Let’s look at a possible scenario.
Gary is arrested after he was challenged by police in the town centre and threw a can of lager at the police officer. Once in custody, it becomes clear to the custody officer that Gary is suffering from some sort of mental disorder.
Prior to 11th December 2017 the custody officer would have had to contact the local AMHP service, who would then have arranged to conduct an assessment under the Mental Health Act at the police station.
Now, however, a second option is available: to detain under S.136 and then either transfer them to a place of safety or allow them to be assessed in accordance with S.136 requirements in the police station.
Clearly, the question of using S.136 in these circumstances depends on the seriousness of the offence; it would probably not be appropriate to consider moving someone to a S.136 suite who has been arrested on suspicion of murder.
I can certainly see that S.136 could possibly be appropriate, as well as legal, if the custody officer believes the person needs an assessment of their mental health, and would be better served in a non police based place of safety.
But what if the person in custody has already been assessed under the MHA?
The custody officer considers Gary has a mental disorder and an AMHP and two doctors assess him in the police station. They conclude that he has a mental disorder within the meaning of the Act, and that he should be detained in hospital.
However, no bed has been identified, and the 24 hour PACE clock is running out.
Again, prior to December 2017, the custody officer would have had no choice but to watch the PACE clock run out and then make a decision whether or not to release someone who has been assessed as needing detention in a hospital because of risks to themselves or others, or to keep them in custody, outside of any legal mechanism.
Unfortunately, because of the dire nationwide shortage of beds, exacerbated by an even worse shortage of specialist beds, such as Psychiatric Intensive Care Units (PICUs), and placements for children, this scenario is not uncommon. In a few instances in our area, people have been kept in legal limbo in police custody for up to 72 hours before a bed has been found.

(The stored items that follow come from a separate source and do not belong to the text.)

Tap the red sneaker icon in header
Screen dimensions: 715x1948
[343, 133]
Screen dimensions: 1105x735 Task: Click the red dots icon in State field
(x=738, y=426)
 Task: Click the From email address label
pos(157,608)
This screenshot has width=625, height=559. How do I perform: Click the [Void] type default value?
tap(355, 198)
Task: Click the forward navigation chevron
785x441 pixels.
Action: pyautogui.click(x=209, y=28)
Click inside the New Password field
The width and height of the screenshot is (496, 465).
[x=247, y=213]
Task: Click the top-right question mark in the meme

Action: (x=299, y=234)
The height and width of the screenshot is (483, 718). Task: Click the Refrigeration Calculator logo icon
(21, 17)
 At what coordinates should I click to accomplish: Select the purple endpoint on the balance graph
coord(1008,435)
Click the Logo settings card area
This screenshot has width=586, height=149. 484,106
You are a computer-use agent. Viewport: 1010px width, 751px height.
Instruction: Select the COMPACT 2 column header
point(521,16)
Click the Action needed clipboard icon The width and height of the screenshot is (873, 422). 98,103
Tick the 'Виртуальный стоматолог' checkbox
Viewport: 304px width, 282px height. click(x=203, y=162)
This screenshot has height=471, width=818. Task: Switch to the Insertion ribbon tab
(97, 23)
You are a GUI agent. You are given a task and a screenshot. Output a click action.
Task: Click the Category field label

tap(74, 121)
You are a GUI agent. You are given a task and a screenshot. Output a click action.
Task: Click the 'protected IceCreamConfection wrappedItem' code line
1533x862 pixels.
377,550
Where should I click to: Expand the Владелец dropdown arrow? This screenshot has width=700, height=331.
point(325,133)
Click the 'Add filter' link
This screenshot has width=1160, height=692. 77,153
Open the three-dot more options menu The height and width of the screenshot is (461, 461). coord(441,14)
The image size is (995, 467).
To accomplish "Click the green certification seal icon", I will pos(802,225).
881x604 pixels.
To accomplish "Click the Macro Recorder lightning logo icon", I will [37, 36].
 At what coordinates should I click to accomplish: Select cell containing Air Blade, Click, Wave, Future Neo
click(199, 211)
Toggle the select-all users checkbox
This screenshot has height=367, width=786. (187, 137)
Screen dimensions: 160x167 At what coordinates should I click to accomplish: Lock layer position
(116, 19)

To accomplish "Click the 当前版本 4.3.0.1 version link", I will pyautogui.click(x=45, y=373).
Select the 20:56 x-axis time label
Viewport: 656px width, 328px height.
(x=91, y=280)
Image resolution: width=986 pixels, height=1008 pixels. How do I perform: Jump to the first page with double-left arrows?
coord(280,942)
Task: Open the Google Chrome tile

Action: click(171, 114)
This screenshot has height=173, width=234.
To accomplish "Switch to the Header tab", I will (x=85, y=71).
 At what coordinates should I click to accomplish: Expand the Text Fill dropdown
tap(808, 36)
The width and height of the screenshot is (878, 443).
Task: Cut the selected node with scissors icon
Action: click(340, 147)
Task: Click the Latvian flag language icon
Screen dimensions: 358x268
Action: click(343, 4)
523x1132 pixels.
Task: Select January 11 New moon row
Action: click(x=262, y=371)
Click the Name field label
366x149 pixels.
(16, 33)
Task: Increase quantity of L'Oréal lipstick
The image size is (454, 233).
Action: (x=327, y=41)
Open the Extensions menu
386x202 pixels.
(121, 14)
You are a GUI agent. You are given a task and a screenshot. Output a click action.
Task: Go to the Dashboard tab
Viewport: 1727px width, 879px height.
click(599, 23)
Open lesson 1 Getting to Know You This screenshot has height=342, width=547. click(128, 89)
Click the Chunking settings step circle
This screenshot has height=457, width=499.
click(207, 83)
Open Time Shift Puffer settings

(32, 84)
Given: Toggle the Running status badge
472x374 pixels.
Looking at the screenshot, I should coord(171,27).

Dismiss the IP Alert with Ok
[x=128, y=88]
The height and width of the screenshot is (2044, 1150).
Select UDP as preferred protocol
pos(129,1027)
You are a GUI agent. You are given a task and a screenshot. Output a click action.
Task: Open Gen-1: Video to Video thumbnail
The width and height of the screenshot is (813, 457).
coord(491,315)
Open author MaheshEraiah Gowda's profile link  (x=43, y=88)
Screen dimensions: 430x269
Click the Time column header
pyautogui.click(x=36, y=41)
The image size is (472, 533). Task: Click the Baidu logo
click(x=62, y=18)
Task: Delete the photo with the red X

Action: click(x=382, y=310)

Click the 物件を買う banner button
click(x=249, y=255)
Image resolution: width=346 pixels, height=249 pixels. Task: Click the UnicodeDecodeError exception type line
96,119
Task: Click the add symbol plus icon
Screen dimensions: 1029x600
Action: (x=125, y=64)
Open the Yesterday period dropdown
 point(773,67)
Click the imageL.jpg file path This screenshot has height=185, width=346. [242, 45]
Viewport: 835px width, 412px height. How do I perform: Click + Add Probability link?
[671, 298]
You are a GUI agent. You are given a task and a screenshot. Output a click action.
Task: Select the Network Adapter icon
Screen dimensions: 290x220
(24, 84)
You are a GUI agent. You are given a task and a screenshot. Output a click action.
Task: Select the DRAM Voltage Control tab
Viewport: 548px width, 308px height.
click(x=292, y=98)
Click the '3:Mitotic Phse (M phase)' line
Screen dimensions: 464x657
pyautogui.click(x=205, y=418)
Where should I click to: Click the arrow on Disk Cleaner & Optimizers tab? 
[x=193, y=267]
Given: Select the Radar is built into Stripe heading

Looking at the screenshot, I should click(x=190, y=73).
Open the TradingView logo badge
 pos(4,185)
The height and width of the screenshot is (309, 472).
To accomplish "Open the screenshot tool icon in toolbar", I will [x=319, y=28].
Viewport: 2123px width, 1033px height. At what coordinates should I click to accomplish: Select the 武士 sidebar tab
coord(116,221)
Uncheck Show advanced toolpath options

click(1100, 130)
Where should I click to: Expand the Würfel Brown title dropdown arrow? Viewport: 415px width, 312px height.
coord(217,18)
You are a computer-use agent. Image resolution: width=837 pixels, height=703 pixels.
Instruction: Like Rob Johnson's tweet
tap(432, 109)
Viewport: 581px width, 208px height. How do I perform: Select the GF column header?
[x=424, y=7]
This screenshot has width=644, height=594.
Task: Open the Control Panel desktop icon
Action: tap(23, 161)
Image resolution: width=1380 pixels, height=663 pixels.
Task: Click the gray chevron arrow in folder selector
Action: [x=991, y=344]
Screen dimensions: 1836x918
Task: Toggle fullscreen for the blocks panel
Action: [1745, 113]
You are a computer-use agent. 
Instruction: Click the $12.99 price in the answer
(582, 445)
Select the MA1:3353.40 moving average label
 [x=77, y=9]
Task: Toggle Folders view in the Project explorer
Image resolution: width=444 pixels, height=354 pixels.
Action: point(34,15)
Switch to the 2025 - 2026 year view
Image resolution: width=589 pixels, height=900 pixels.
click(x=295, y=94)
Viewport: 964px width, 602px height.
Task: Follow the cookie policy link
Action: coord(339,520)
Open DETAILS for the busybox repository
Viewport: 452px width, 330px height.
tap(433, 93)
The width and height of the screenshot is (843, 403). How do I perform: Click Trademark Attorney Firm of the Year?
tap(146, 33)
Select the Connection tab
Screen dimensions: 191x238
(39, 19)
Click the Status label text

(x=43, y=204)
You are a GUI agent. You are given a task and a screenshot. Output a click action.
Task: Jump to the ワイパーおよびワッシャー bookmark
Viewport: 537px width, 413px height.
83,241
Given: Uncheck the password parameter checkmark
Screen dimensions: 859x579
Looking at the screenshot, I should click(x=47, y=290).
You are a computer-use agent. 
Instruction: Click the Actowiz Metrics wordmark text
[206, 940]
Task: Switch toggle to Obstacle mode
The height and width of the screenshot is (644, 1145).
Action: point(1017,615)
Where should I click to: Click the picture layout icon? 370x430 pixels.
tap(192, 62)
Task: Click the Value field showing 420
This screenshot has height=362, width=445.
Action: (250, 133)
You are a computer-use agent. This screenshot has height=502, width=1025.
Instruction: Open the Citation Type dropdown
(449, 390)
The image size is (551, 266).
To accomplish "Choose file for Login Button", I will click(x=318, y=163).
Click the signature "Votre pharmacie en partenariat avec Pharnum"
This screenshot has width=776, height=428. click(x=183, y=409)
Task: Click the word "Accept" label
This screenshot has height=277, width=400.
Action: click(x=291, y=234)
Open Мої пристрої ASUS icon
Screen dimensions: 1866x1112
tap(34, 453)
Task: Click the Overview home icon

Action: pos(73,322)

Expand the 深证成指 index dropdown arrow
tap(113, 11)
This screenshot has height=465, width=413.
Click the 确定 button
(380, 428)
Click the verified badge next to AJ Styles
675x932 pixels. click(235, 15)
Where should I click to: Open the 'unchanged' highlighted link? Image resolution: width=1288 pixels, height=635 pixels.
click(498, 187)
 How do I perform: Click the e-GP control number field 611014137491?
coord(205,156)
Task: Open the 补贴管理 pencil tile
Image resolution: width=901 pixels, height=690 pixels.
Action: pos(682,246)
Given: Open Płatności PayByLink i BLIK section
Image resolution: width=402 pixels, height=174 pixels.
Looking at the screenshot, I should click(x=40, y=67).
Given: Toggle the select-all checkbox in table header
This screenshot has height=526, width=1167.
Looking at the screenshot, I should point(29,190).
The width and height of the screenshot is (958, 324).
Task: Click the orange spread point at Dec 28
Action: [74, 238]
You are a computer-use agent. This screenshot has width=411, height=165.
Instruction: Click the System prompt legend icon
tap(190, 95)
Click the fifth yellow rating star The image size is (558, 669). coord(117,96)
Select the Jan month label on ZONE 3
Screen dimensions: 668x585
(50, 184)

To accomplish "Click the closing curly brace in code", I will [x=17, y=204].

A custody officer could be forgiven if, after perusal of the revised S.136, they exclaimed “I can detain this person under S.136 and that gives another 24 hours to find a bed!”
But would this be legal? My first response to this scenario would be to say that it would not, but close reading of S.136 throws up complications.
Let’s look at what the MHA, and the Code of Practice, has to say.
The first thing that an AMHP would focus on is their duties under S.136. This is to be found in S.136(2):
A person removed to, or kept at, a place of safety under this section may be detained there … for the purpose of enabling him to be examined by a registered medical practitioner and to be interviewed by an approved mental health professional and of making any necessary arrangements for his treatment or care.
The Code of Practice stresses:
The purpose of removing a person to a place of safety in these circumstances is only to enable the person to be examined by a doctor and interviewed by an AMHP, so that the necessary arrangements can be made for the person’s care and treatment.(para16.25)
An AMHP (myself included) would argue that in Scenario 2 Gary has been assessed, and therefore does not need another assessment. Would it not be an abuse of S.136 to use the powers simply to manage the PACE clock?
However, what is the precise wording of S.136(1), where it relates to the police’s powers?
If a person appears to a constable to be suffering from mental disorder and to be in immediate need of care or control, the constable may, if he thinks it necessary to do so in the interests of that person or for the protection of other persons…remove the person to a place of safety.
What this section is saying is that all a constable has to establish in order to exercise their power is to be satisfied that a person appears to be suffering from mental disorder and is in immediate need of care or control.
They don’t have to worry about the niceties of assessment by an AMHP and a doctor, even though that is the legal consequence of using S.136.
Essentially, S.136(1) provides instructions for the police alone, as AMHPs would only be involved at that stage if the constable’s duty to consult with a mental health professional was being exercised.
S.136(2), however, provides instructions for the AMHP. The constable has no part in decisions relating to disposal of the person once detained, except for circumstances in which the police are required to manage the person.
So the custody officer in Gary’s case would certainly have the evidence of mental disorder. After all, Gary has had a full MHA assessment and a decision has been made that Gary should be admitted to psychiatric hospital. The custody office could equally conclude that, being mentally disordered, and having been arrested because of his behaviour, Gary was in immediate need of care or control.
He could also legitimately conclude that Gary, being definitely mentally disordered, would be better off in a S.136 suite than in a police station.
On this reading, there would be nothing in law to stop the custody officer from detaining Gary under S.136.
I just hope they don’t do this too often, or AMHPs are going to have an even greater workload.